Développement économique, course au prestige, promotion des territoires et diffusion de valeurs universelles… pour toutes ces raisons le soutien à la candidature Paris 2024 s’est imposé comme la mission principale de la diplomatie sportive française. Un objectif prioritaire parfaitement rempli, mais pas final comme le rappelle Philippe Vinogradoff: ”l’accueil des JO s’inscrit dans une stratégie diplomatique de long terme. Ce n’est pas un one shot. Il faut que des choses se passent avant mais surtout après”. Si l’accueil des JO en 2024 vient couronner les débuts de la dernière branche de la grande et vieille famille de la diplomatie française, on dirait bien que sa croissance ne fait que commencer.

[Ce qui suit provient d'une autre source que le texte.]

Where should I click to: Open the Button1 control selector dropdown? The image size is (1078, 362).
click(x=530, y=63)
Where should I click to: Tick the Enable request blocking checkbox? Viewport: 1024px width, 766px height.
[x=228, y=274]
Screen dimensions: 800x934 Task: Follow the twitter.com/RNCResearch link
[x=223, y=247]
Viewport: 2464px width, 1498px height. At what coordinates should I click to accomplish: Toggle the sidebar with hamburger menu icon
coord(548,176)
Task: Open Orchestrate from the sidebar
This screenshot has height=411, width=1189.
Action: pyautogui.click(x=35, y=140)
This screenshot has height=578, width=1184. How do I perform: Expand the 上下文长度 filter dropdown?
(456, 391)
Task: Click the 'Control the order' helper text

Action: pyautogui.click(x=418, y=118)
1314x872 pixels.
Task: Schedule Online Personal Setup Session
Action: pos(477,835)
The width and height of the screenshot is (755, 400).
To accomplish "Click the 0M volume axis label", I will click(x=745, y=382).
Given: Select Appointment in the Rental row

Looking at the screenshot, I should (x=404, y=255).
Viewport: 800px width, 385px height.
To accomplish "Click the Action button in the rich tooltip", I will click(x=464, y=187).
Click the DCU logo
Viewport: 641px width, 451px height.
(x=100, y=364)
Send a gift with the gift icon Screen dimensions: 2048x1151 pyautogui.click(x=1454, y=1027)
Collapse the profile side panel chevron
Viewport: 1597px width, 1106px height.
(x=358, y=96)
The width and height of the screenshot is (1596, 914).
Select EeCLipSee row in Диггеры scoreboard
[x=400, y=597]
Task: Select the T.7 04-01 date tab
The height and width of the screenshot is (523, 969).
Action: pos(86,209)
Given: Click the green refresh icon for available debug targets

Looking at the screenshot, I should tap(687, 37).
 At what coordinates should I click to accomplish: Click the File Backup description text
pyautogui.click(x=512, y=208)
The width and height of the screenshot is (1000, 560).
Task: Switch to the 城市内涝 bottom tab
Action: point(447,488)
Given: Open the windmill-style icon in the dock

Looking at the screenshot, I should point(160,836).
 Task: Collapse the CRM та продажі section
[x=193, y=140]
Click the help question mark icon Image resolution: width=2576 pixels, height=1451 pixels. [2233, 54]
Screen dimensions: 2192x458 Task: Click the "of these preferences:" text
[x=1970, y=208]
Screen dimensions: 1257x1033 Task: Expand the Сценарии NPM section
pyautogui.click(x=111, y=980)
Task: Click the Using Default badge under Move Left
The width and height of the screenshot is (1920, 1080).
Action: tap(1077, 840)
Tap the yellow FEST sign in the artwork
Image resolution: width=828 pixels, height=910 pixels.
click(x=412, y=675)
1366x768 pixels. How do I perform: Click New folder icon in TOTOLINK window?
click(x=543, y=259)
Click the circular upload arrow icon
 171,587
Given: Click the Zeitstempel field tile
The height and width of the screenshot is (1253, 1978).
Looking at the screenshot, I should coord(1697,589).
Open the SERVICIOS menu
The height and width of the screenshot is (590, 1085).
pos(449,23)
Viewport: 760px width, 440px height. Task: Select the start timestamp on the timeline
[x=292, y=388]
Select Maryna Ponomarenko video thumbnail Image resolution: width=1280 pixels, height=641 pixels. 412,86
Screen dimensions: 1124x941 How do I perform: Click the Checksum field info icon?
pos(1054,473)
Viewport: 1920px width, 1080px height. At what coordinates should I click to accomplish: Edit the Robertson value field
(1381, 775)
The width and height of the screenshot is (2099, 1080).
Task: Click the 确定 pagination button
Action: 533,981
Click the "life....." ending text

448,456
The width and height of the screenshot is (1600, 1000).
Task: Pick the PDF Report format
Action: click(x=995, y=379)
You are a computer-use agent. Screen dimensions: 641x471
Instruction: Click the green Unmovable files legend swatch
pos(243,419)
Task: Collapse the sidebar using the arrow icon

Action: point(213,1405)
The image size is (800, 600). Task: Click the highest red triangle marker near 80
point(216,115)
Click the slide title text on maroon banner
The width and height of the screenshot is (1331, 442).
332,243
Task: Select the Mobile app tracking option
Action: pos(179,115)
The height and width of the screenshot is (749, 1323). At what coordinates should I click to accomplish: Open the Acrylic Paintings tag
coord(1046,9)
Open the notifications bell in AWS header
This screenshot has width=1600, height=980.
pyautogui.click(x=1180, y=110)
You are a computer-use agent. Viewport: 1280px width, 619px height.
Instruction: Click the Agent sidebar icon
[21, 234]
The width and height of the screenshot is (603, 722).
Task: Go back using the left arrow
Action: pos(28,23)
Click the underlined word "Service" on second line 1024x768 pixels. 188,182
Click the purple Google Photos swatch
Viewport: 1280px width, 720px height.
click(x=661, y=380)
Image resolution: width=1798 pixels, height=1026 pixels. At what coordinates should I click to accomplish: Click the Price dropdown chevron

Le Tour de France, l’illustration emblématique de la diplomatie sportive française
Le Tour de France est sans aucun doute l’événement sportif annuel qui participe le plus au rayonnement de la France à l’international. Créé en 1903 et destiné en priorité aux cyclistes amateurs, il est devenu une véritable industrie génératrice d’importants revenus. On estime par exemple à 2 millions d’euros les retombées économiques directes pour les villes-étapes. Mais l’on aurait tort de résumer son impact aux seules bénéfices économiques. Car le Tour de France, c’est aussi une marque reconnue partout dans le monde: l’événement est diffusé dans plus de 190 pays à travers le globe et est suivie par environ 3,5 milliards de téléspectateurs sur 21 jours de course. C’est une formidable vitrine qui permet de mettre en valeur la singularité, la diversité des territoires français ainsi que la richesse du patrimoine hexagonal. C’est pourquoi la “Grande Boucle” est aujourd’hui considérée comme partie intégrante de la diplomatie sportive française. En témoigne l’exposition “Le Tour et l’Europe”, co-organisée par ASO et le ministère des Affaires Étrangères qui s’est achevée le 18 septembre dernier.